Element and text position data
******

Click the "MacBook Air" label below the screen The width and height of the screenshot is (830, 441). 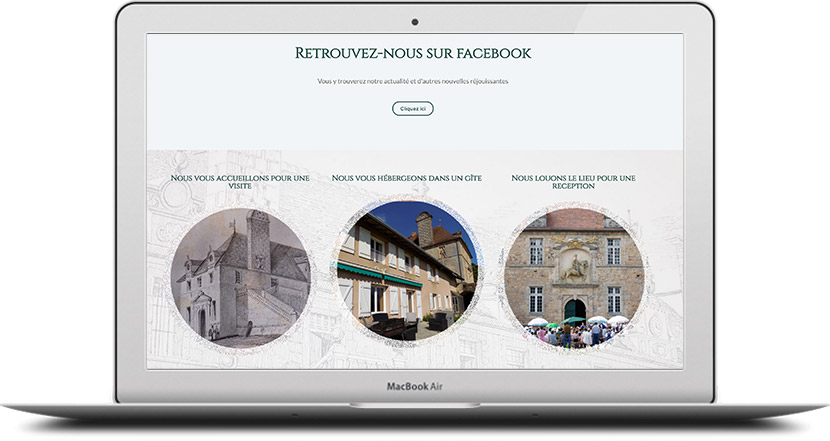415,386
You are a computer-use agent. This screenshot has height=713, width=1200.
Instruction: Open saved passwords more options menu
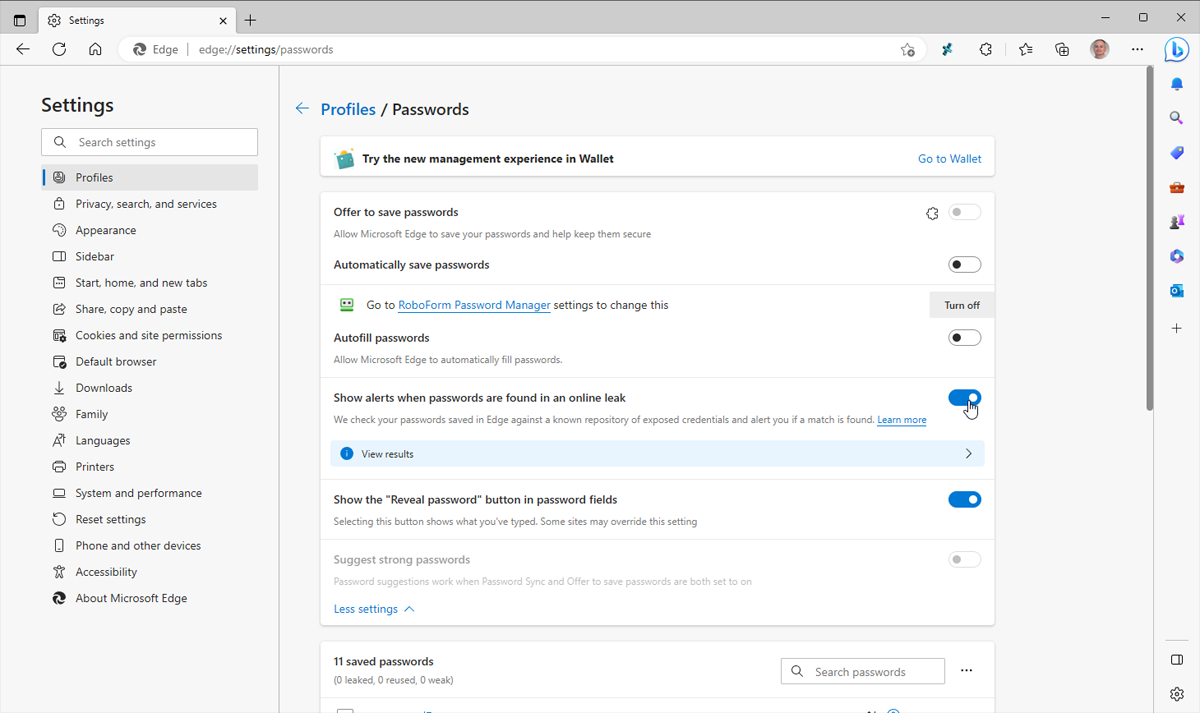[x=966, y=671]
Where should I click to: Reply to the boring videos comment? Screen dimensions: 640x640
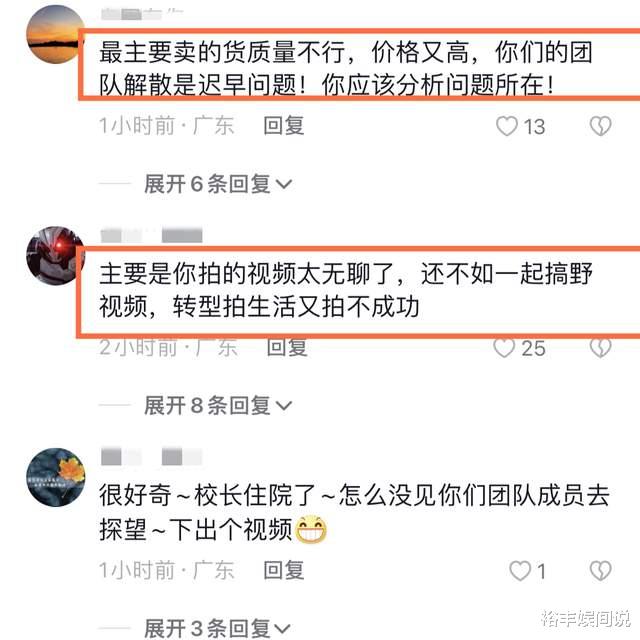click(287, 348)

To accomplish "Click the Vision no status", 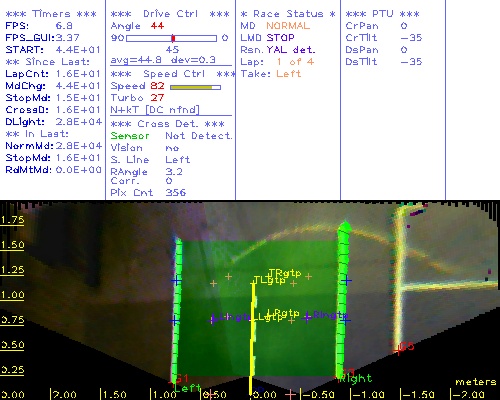I will click(x=145, y=148).
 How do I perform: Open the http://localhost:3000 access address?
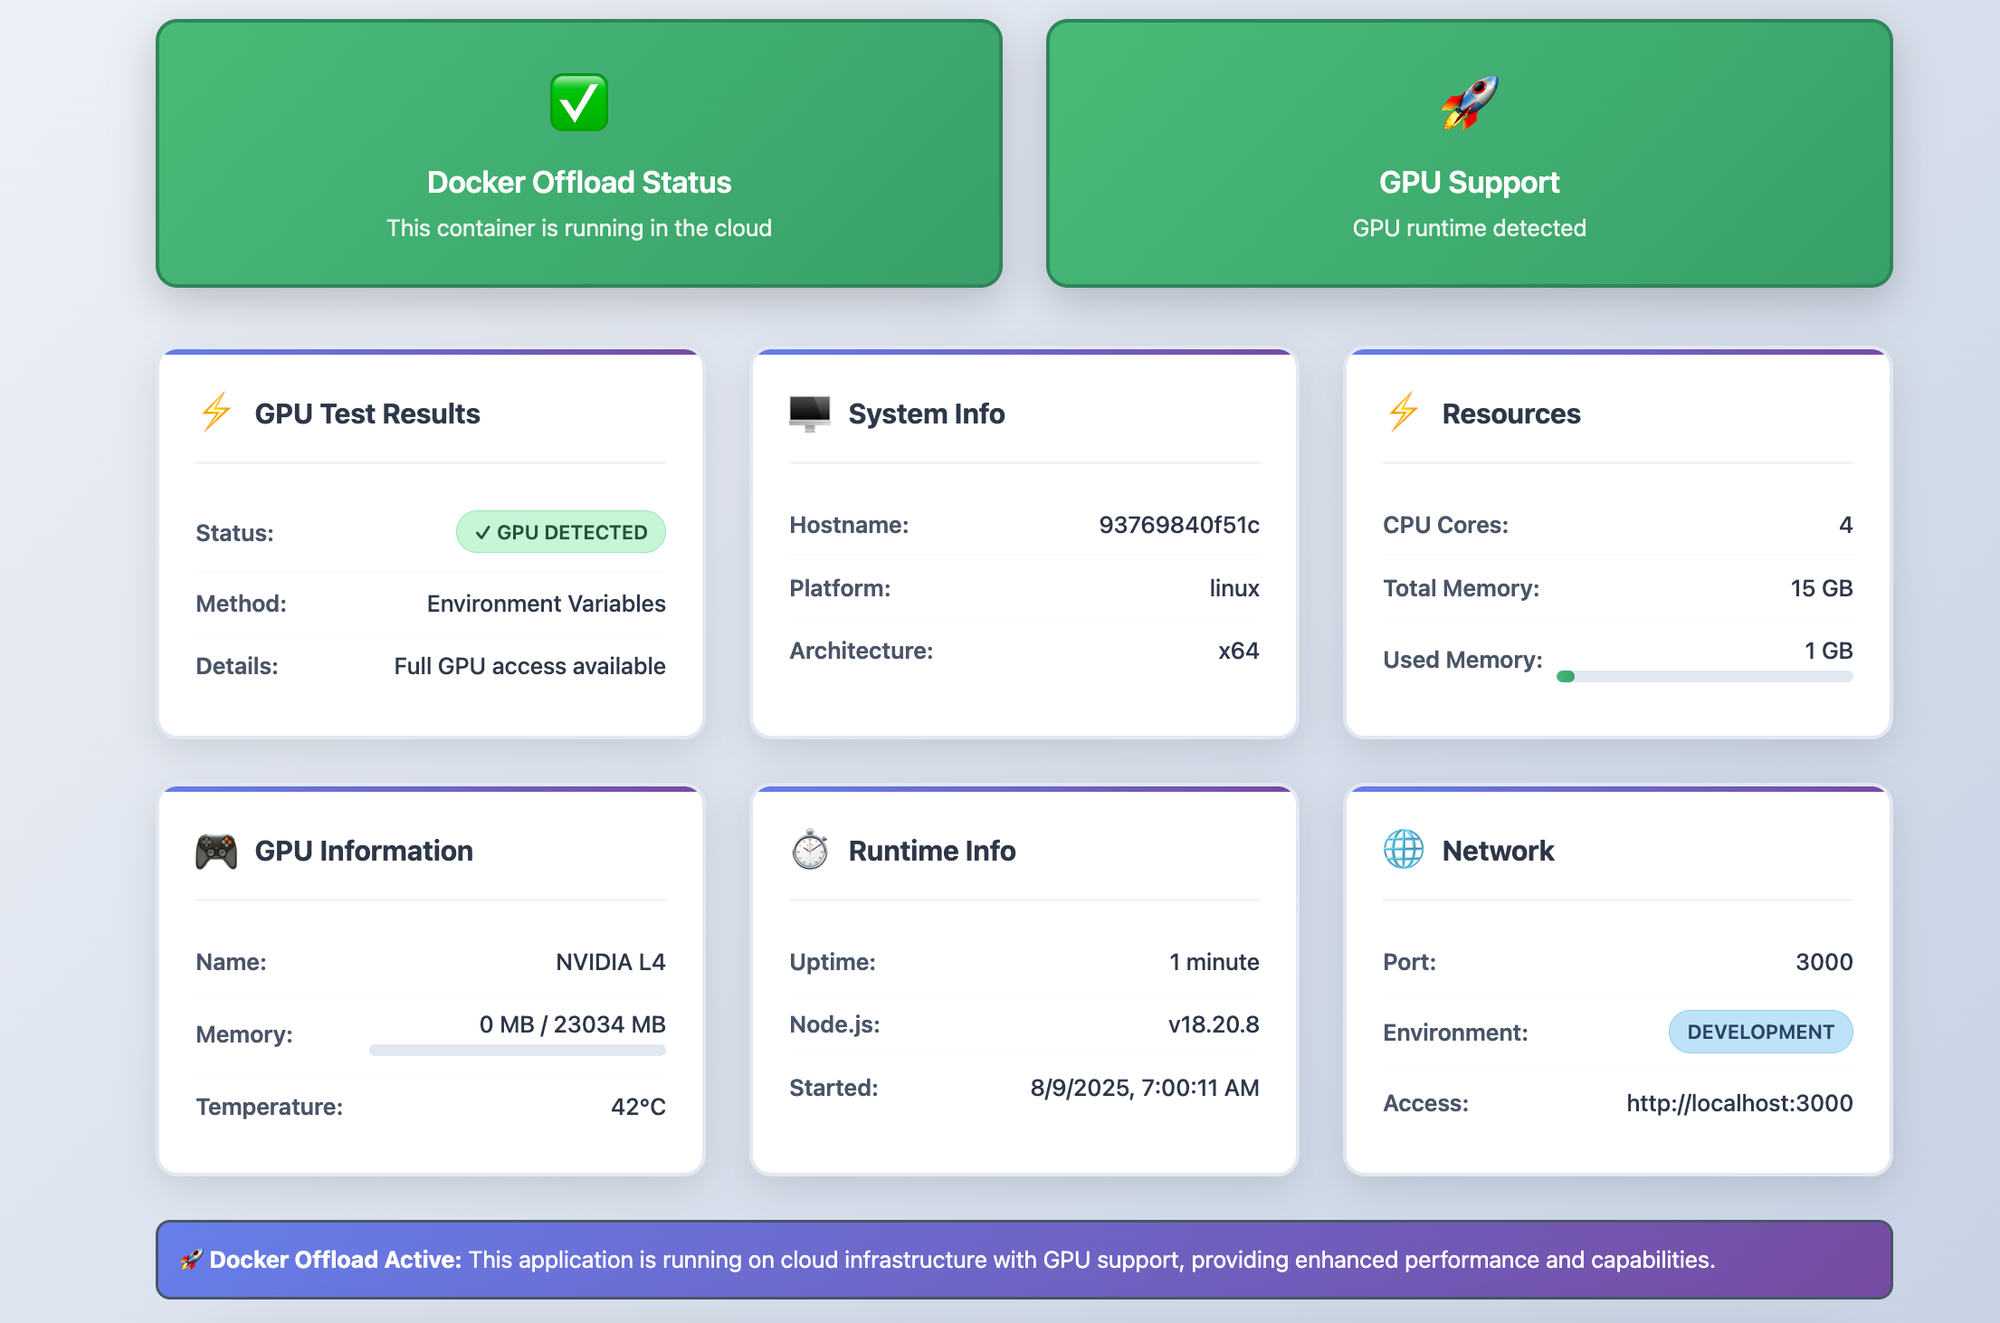pyautogui.click(x=1739, y=1103)
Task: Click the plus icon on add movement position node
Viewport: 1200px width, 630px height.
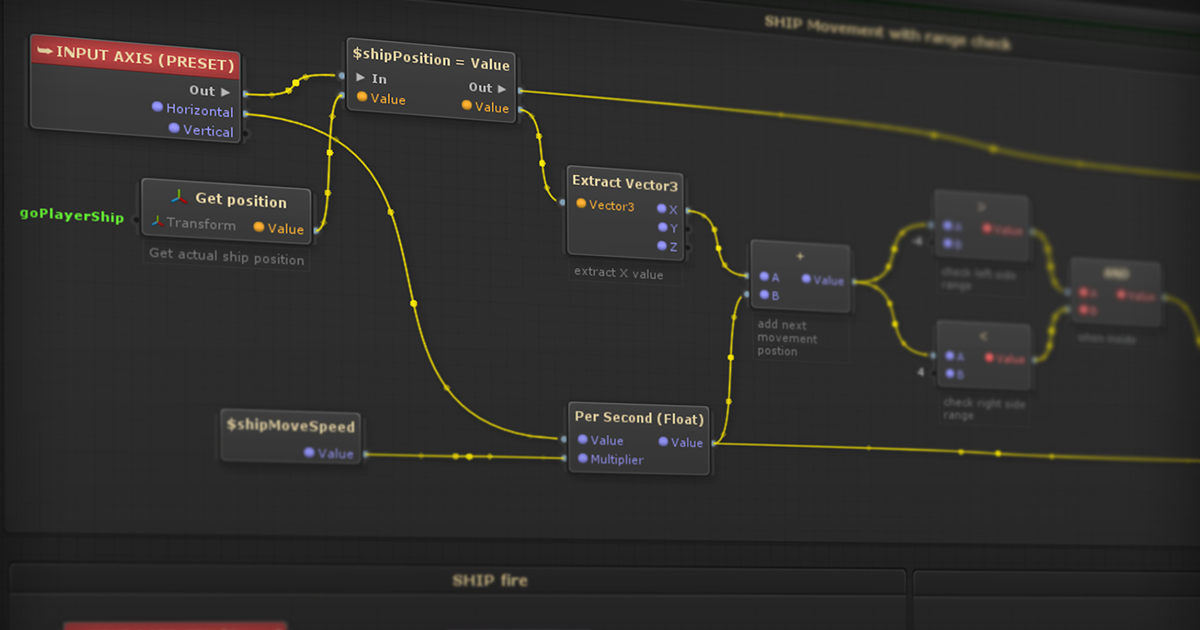Action: click(800, 255)
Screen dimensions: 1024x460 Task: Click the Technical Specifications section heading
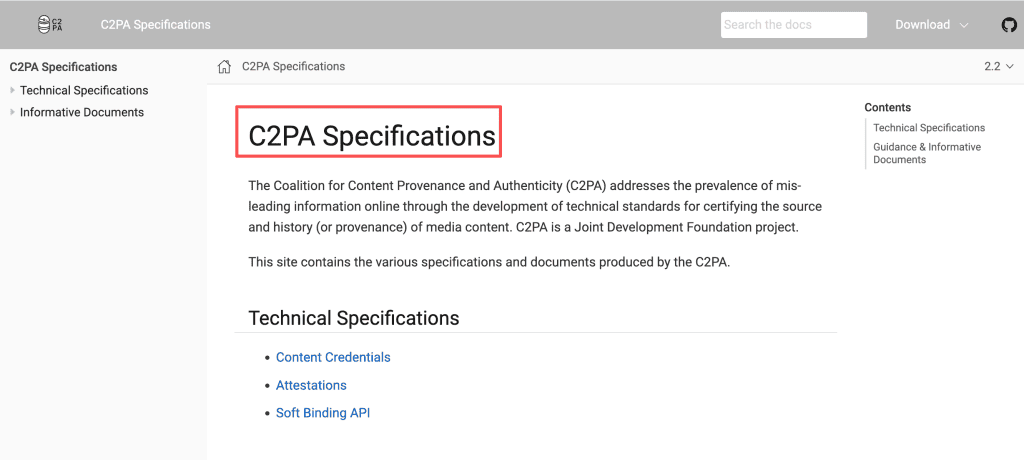pyautogui.click(x=353, y=318)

******

◆ WHAT YOU NEED TO DO: Rewrite the part of the records that opens with the line containing "Screen dimensions: 1024x460" and runs through the last record, keeping the requests, and add 94 to each coordinate in the answers. Leave the pictures out of your answer.

◆ EXERCISE SOLUTION:
Screen dimensions: 1024x460 Task: Click the Technical Specifications section heading
pyautogui.click(x=447, y=412)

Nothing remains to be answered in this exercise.